RECORDS SHOWN>
+===+

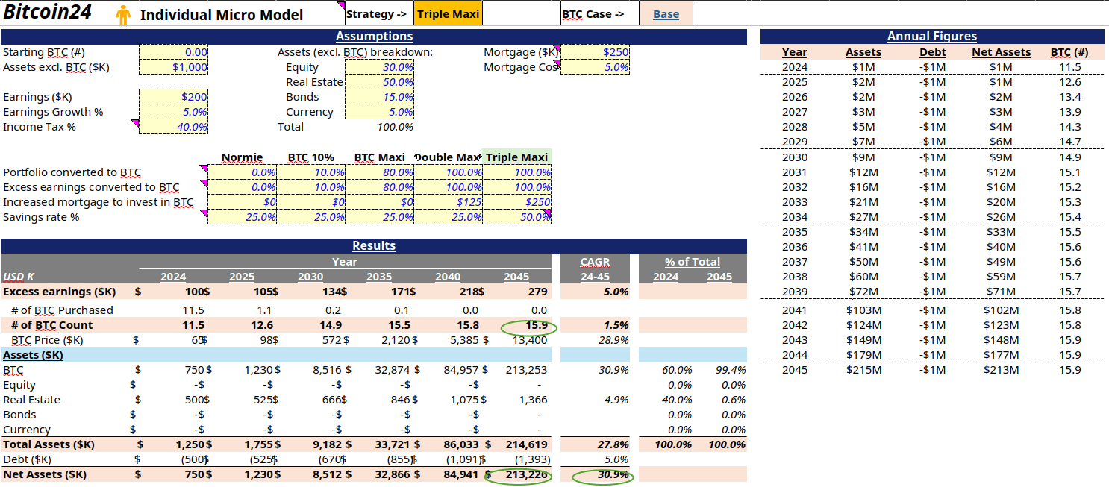Click the Annual Figures panel header
This screenshot has height=487, width=1109.
coord(932,35)
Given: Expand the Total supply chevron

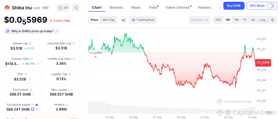Looking at the screenshot, I should [34, 95].
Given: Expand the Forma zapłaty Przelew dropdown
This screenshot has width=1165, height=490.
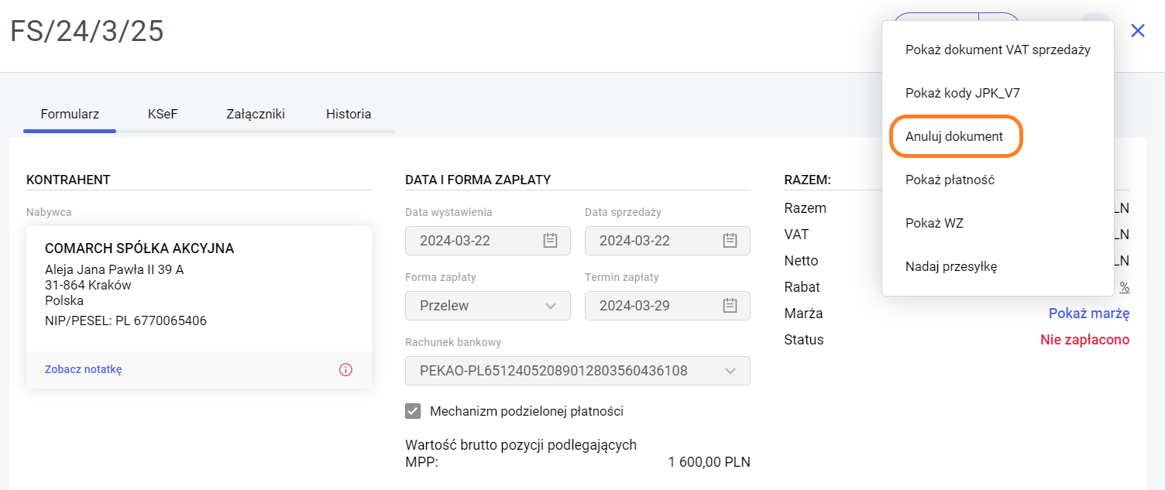Looking at the screenshot, I should [551, 306].
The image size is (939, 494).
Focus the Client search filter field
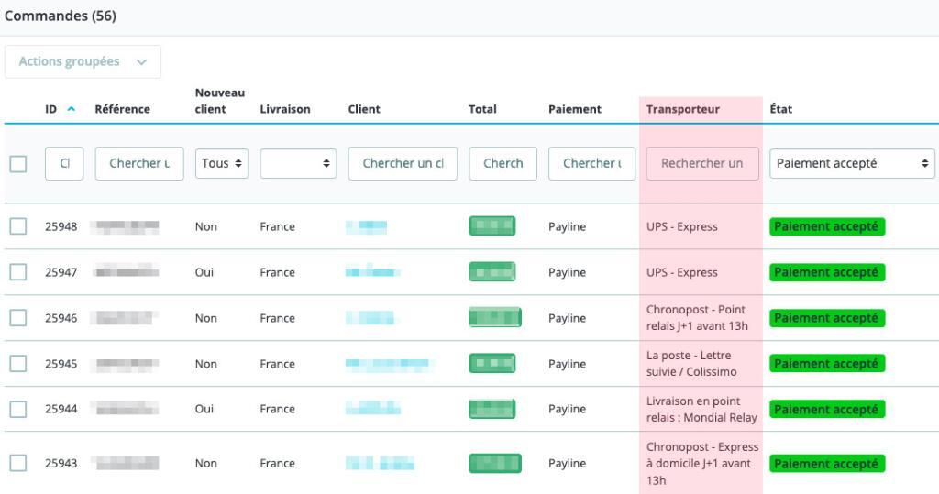[403, 164]
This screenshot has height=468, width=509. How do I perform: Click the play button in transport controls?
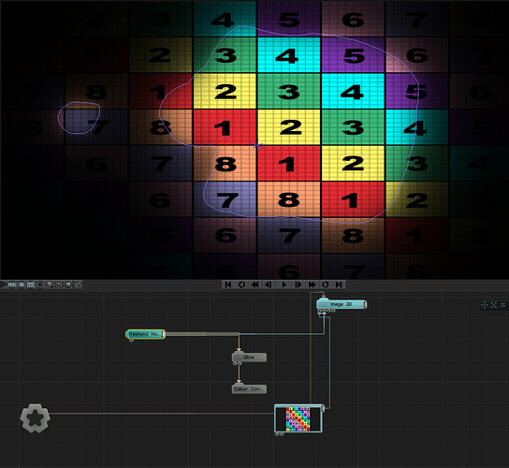(x=284, y=285)
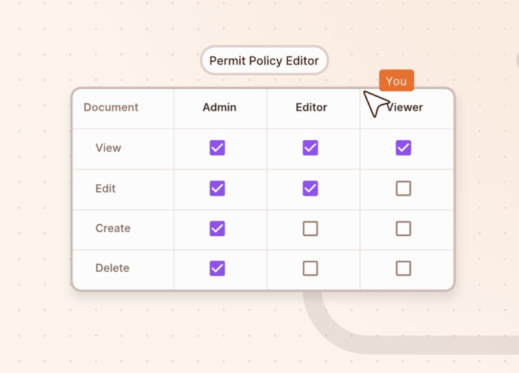Grant Viewer Delete permission
The width and height of the screenshot is (519, 373).
click(404, 268)
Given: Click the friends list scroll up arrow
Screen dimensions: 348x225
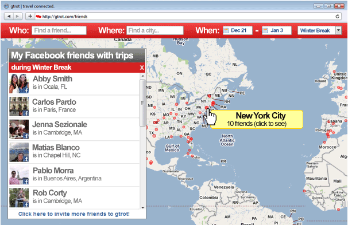Looking at the screenshot, I should click(143, 76).
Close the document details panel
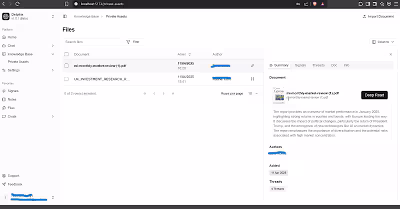This screenshot has height=209, width=400. tap(391, 54)
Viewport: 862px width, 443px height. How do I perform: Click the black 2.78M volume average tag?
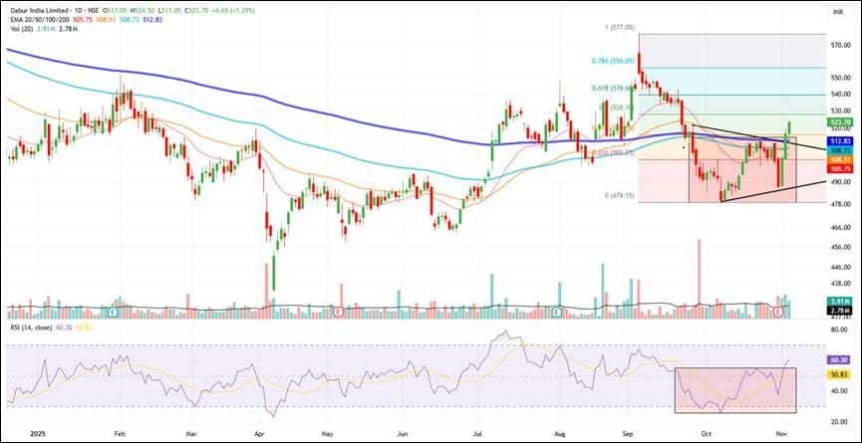(839, 311)
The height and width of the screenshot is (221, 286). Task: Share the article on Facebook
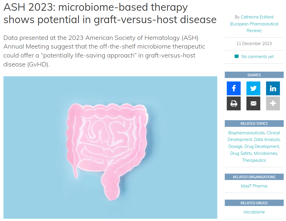[234, 88]
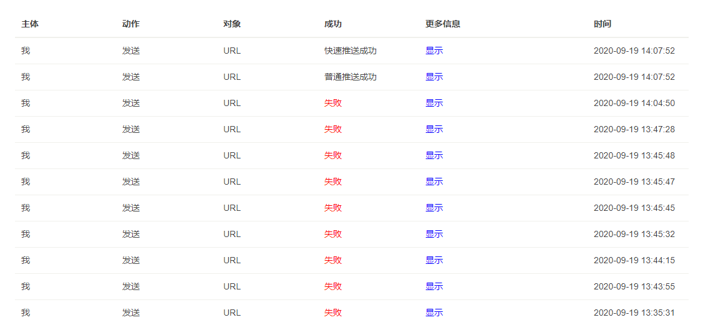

+===+

WHAT THIS TASK INVOLVES> Exactly as they stand, write the lines from the one holding "Viewport: 862px width, 443px" to the end of the material, both ends included. Do not copy the pictures.

EXERCISE OUTPUT>
Viewport: 862px width, 443px height. How do I perform: Click the black 2.78M volume average tag?
(839, 311)
The height and width of the screenshot is (221, 286). Task: Share the article on Facebook
[234, 88]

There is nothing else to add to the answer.